◆ **REQUIRED WORK**: Lines to restate from the data below: from the one containing "Kosilnice (34, 2115)" to the one containing "Moške trenirke (328, 145)", both included. Give them again exactly, and only them.

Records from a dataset
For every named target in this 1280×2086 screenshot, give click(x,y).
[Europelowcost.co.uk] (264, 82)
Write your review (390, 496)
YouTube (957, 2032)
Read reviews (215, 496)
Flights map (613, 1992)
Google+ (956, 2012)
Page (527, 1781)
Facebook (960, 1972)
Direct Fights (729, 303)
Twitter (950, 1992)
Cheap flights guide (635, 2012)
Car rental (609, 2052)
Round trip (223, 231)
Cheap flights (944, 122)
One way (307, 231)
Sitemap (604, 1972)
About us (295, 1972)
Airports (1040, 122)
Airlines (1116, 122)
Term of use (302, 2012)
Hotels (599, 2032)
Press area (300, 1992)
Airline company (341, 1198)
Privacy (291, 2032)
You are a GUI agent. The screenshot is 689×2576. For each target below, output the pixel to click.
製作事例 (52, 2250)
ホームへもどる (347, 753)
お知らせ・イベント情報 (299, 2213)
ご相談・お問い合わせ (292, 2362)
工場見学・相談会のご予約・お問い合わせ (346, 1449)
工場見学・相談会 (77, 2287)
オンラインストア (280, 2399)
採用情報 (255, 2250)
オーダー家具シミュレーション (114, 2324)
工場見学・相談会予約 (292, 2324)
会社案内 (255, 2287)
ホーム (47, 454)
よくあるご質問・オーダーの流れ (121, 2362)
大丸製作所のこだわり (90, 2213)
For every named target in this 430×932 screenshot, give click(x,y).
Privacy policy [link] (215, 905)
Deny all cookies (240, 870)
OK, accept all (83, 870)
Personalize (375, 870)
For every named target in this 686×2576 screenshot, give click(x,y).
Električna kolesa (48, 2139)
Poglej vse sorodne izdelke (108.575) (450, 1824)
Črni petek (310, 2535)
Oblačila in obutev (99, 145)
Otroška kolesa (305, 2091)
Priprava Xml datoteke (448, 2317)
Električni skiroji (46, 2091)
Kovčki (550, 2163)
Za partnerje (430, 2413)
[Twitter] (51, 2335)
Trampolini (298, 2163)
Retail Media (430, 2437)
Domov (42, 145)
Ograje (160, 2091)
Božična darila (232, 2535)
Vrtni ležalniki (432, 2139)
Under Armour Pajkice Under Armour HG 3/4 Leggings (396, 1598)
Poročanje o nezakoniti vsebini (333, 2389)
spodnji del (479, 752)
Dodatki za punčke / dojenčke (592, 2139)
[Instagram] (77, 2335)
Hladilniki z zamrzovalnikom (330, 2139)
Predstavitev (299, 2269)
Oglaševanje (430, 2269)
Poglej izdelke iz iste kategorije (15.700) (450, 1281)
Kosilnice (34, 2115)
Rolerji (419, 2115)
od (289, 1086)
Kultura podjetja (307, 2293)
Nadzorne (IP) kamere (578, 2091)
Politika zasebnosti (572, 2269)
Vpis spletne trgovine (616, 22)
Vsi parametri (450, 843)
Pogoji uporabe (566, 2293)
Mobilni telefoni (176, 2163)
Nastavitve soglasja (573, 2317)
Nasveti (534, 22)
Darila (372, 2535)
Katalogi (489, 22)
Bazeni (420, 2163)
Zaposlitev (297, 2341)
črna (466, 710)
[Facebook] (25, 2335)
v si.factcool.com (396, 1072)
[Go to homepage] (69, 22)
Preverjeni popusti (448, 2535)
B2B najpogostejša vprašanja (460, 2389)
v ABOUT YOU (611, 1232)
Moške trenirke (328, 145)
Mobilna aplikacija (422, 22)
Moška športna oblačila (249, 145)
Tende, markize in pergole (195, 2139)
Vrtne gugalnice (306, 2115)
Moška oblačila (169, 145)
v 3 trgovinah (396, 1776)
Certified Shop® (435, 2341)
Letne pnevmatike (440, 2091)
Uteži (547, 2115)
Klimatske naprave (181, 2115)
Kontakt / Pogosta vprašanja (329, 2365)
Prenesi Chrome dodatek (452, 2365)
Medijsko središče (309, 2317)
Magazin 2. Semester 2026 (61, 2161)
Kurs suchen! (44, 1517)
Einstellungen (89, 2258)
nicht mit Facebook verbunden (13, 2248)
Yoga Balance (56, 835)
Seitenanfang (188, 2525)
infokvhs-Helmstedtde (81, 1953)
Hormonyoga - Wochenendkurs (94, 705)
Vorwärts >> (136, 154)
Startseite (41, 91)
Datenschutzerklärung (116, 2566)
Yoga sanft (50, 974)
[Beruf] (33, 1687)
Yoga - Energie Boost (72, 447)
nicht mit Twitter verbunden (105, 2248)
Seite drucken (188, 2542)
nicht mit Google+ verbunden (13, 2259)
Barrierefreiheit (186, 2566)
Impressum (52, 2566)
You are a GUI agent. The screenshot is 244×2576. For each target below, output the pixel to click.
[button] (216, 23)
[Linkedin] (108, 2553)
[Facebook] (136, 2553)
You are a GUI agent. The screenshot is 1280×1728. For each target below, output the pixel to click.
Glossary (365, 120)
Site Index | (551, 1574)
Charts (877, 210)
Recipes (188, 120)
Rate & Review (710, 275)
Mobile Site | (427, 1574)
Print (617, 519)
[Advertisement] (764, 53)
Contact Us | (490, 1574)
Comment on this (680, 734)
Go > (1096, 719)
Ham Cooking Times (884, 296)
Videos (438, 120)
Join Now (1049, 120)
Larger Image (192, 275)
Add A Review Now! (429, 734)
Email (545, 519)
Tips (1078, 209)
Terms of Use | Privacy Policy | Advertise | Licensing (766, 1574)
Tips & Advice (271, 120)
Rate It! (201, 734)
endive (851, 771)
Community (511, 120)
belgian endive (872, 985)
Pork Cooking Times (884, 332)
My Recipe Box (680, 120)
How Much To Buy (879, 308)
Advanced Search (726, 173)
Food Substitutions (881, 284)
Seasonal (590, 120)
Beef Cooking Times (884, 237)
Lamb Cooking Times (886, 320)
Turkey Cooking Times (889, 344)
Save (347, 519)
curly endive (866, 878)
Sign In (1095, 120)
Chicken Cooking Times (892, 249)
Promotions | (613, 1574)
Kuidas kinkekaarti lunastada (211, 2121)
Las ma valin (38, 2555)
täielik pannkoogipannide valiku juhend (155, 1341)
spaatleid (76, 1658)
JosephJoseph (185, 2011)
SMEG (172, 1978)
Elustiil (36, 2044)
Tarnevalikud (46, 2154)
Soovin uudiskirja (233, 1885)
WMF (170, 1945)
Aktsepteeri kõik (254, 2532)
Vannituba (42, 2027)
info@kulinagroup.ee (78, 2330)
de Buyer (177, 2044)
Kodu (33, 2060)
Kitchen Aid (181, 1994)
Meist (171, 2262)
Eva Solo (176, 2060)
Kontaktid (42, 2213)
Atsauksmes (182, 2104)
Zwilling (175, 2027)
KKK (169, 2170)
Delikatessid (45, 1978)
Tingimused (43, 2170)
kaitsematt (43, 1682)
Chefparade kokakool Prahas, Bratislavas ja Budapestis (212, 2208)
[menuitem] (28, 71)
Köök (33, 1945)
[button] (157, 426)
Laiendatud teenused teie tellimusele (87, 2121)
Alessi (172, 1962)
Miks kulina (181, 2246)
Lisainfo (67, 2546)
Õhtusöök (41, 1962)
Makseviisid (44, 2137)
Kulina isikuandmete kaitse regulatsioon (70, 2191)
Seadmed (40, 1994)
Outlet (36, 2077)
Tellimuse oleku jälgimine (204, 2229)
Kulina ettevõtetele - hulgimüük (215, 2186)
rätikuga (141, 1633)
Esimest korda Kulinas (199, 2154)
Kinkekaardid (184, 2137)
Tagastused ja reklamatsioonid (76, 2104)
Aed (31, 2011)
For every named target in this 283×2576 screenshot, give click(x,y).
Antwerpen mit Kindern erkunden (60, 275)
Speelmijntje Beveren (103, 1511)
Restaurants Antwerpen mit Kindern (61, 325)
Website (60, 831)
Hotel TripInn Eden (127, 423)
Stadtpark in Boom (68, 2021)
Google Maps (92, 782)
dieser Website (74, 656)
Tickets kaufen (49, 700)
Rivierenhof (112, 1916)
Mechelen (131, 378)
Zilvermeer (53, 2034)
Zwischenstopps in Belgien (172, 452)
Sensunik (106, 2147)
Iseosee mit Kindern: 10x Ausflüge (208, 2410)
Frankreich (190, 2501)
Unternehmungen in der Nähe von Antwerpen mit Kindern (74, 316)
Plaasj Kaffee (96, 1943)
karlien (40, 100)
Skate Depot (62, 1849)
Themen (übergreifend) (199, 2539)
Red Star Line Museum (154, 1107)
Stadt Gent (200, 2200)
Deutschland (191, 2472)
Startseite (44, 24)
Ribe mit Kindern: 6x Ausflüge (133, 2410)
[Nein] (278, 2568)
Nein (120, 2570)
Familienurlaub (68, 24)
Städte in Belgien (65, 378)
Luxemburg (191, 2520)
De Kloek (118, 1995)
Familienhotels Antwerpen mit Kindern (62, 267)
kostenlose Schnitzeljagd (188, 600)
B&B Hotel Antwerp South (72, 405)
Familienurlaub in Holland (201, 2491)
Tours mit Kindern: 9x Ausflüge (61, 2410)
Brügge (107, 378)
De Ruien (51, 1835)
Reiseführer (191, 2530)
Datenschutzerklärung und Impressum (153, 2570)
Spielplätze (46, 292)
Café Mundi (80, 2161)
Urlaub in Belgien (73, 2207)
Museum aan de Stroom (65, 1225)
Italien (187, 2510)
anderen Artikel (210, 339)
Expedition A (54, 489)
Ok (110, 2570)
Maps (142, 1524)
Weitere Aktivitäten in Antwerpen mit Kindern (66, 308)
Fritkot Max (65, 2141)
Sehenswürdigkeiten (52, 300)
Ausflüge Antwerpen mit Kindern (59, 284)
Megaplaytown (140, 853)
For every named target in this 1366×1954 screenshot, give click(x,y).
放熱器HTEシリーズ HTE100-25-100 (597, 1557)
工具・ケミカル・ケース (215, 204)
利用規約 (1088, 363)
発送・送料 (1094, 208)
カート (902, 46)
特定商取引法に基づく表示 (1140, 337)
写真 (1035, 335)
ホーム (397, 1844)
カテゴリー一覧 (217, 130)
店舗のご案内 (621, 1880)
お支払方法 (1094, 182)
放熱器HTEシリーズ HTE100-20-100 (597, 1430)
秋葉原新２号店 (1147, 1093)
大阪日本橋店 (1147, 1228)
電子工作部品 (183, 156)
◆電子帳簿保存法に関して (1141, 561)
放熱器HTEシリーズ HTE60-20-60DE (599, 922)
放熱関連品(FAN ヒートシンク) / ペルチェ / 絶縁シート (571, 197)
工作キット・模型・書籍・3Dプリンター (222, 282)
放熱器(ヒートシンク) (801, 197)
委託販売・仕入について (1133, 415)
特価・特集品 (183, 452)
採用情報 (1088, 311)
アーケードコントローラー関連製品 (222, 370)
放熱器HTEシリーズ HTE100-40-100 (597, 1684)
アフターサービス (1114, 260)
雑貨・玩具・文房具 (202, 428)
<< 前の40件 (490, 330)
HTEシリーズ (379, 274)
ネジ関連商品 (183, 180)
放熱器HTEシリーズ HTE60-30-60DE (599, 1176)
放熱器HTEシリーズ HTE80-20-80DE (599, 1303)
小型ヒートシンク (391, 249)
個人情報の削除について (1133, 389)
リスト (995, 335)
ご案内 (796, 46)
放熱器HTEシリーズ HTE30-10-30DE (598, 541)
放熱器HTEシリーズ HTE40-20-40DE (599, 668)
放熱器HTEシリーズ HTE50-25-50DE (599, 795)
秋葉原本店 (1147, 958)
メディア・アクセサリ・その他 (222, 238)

◆ **TASK SOLUTION**:
Kosilnice (34, 2115)
Rolerji (419, 2115)
od (289, 1086)
Kultura podjetja (307, 2293)
Nadzorne (IP) kamere (578, 2091)
Politika zasebnosti (572, 2269)
Vpis spletne trgovine (616, 22)
Vsi parametri (450, 843)
Pogoji uporabe (566, 2293)
Mobilni telefoni (176, 2163)
Nastavitve soglasja (573, 2317)
Nasveti (534, 22)
Darila (372, 2535)
Katalogi (489, 22)
Bazeni (420, 2163)
Zaposlitev (297, 2341)
črna (466, 710)
[Facebook] (25, 2335)
v si.factcool.com (396, 1072)
[Go to homepage] (69, 22)
Preverjeni popusti (448, 2535)
B2B najpogostejša vprašanja (460, 2389)
v ABOUT YOU (611, 1232)
Moške trenirke (328, 145)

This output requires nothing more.